In this case, the projects are being turned over to various municipalities and organizations upon completion, so a DBF was better suited, he says. Clark is well versed in infrastructure financing and building. He started his career as a corporate lawyer at Osler Hoskin & Harcourt LLP, before joining Queen’s Park in 2003 as a special assistant to the minister responsible for infrastructure. He left there in 2005 and joined Infrastructure Ontario, when it was launched, holding a variety of roles. He played a lead role in introducing alternative finance procurement, which is at the heart of what Infrastructure Ontario does. He left there in 2008 and joined Scotiabank, where he ran its North American infrastructure business and returned to head up Infrastructure Ontario in August 2012. Clark said one of the “strong incentives” put in place in the Pan Am contracts to encourage builders to meet their deadlines involves financing. “We’re not paying them until the project is done,” Clark says. The various project developers have borrowed money from banks to build the projects. “They can’t pay off the banks until we pay them, and we don’t pay them until the project is substantially complete. The clock is running on their loans and every week they’re late is interest they will need to pay.”
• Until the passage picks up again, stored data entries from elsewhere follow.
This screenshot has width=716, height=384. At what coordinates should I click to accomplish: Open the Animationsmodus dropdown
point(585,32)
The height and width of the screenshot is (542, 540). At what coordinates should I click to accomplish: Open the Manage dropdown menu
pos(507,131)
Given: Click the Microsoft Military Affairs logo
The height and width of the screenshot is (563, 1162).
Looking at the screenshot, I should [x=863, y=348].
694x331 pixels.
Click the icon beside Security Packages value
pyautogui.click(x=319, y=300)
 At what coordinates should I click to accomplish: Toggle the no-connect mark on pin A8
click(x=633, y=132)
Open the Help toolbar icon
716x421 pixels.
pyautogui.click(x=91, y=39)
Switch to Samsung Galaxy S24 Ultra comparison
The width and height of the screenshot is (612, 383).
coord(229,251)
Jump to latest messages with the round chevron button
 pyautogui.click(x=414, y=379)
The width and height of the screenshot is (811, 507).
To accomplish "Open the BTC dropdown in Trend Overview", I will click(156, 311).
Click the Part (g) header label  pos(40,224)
Another interesting innovation to the Pan Am project is the Athletes’ Village. It was built with a view to selling the units as condominiums when the games are over.

Clark says following the games, the units will be retrofitted — for example, existing kitchen countertops will be removed and granite installed — and sold as residential units. However, usually shovels do not break ground until a condo development has sold a certain number of units in advance. “We are asking people to build condominiums without any pre-sales, which is not how condo developers normally do things,” Clark says. It meant the developers took on the risk and borrowed money from banks. Infrastructure Ontario agreed to backstop the loans in the event that the games don’t take place.
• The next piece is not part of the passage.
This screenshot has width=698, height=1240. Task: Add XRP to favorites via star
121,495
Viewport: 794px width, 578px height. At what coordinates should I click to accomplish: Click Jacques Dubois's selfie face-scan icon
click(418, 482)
The Pan AM P3 projects are also noteworthy because of the number of local municipalities and organizations involved that will take over the venues once the games are complete. It includes the cities of Toronto and Hamilton, the towns of Markham and Milton, York University, and the University of Toronto, among others. Osler’s Emakpor says the Pan Am P3 projects are also noteworthy because they brought together a lot of public stakeholders. “Infrastructure Ontario has to steward and marshal all those differing interests.” From Clark’s perspective, the future for P3s remains bright. “We have $18-billion in planning and procurement. We have a very deep pipeline of projects.” The focus of late has been on a “massive backlog” in health sector capital spending and aging Ontario hospitals, which average 42 years old.
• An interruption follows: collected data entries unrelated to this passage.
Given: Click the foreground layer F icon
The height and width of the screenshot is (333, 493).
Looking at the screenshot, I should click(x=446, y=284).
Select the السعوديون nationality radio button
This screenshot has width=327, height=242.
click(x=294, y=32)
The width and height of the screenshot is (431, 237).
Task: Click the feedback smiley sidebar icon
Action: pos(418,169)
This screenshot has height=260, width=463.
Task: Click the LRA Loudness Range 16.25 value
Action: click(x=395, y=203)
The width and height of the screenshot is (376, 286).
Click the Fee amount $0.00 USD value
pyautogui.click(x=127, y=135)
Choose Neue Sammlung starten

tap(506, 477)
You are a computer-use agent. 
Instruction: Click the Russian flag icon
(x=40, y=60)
Currently, there is $3 billion of construction under way and another $5 billion has reached substantial completion.

Next on the horizon is transit. “The area really poised for growth is transit and transportation. We have about $8 billion in planning and procurement.” It includes the Union-Pearson express line linking the airport and downtown, light rail transit in Ottawa, the Waterloo region rapid transit, and the Eglinton light rail transit.
“That area is just taking off.”

As for other sectors, Clark noted Infrastructure Ontario was recently assigned its first transmission project and it has also stated its third college project. “We have a very, very active pipeline.” As for the Pan Am games, Clark is comfortable with the progress “So far they are going well. They are on time and the vast majority of risk has been transferred to the builders and their financiers. We are not losing a ton of sleep over those projects.”